▸ LISTED ENTRIES
┌──

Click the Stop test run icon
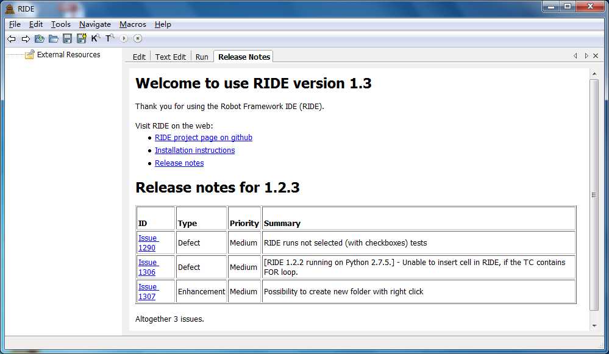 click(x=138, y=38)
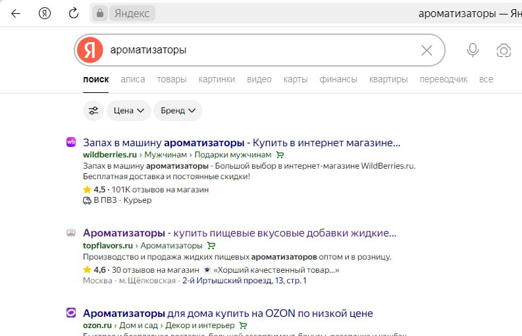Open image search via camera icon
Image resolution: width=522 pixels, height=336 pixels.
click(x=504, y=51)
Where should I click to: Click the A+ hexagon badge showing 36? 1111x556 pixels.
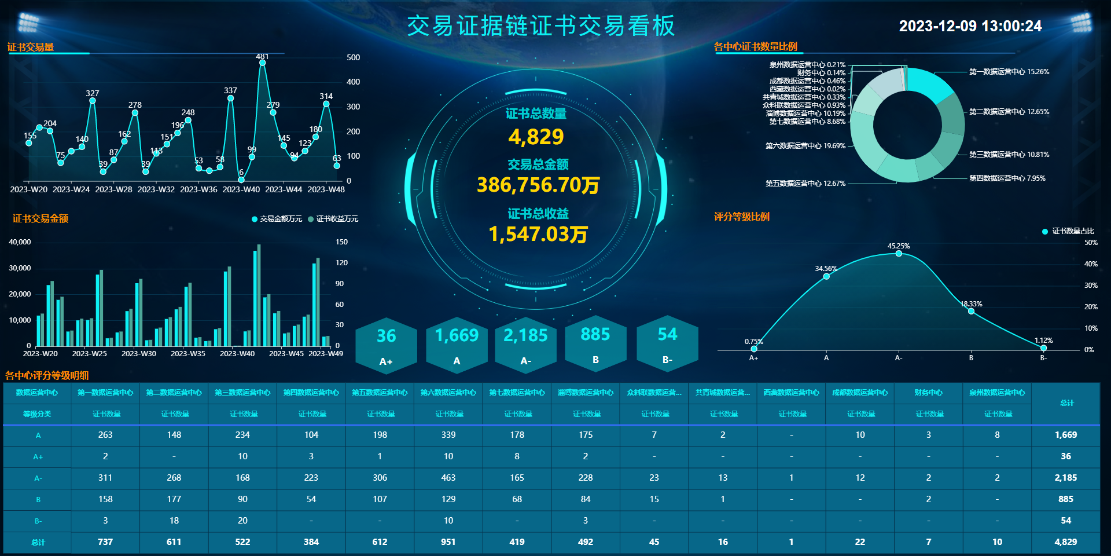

└──
┌──

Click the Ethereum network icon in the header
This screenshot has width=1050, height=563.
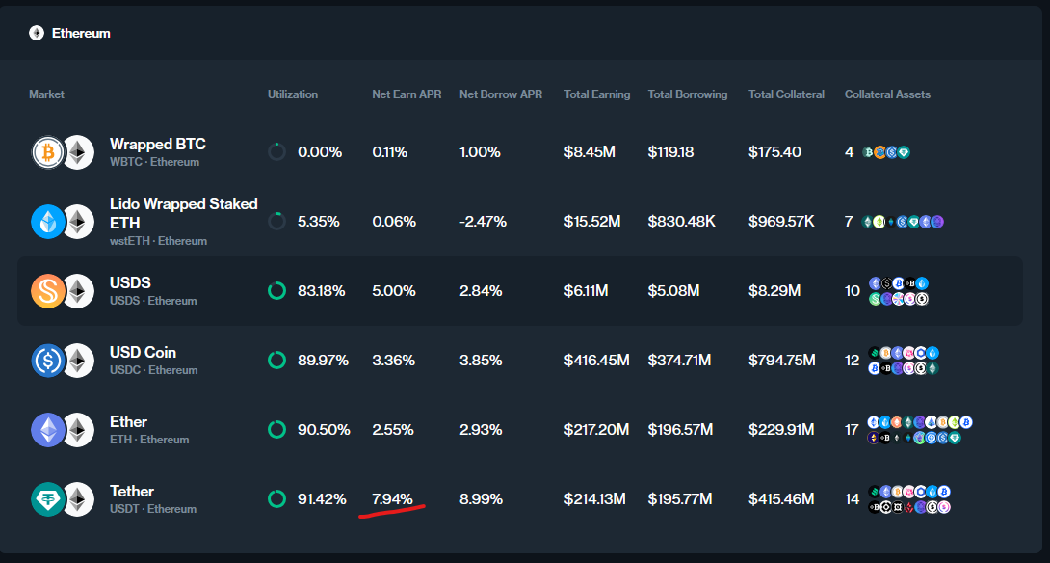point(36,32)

└──
┌──

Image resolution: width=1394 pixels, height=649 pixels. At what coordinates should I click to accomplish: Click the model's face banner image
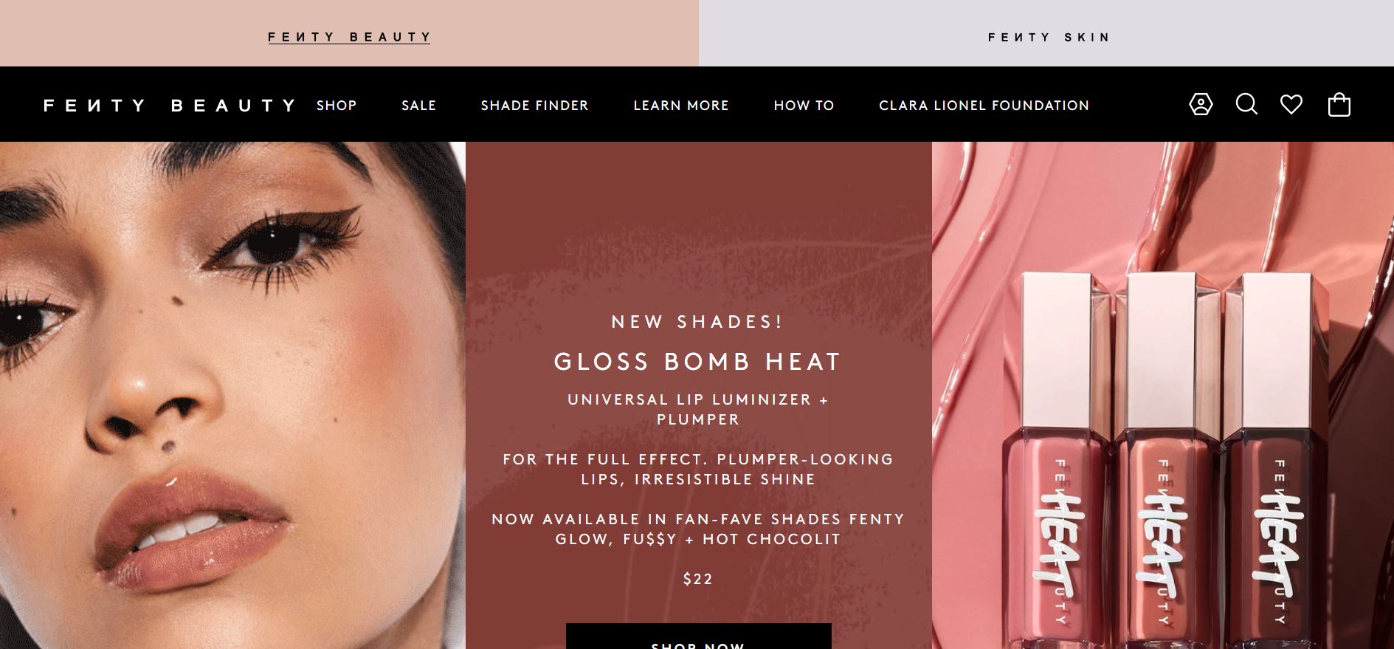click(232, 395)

└──

▸ ASSIGNMENT
With the pictures omitted, print the lines above exactly, beginning at the line with "Click the Stop test run icon" and going on through the line with "Where should I".

▸ TASK OUTPUT
Click the Stop test run icon
 click(x=138, y=38)
Open image search via camera icon
Image resolution: width=522 pixels, height=336 pixels.
click(x=504, y=51)
Where should I click to: Click the A+ hexagon badge showing 36? 1111x556 pixels.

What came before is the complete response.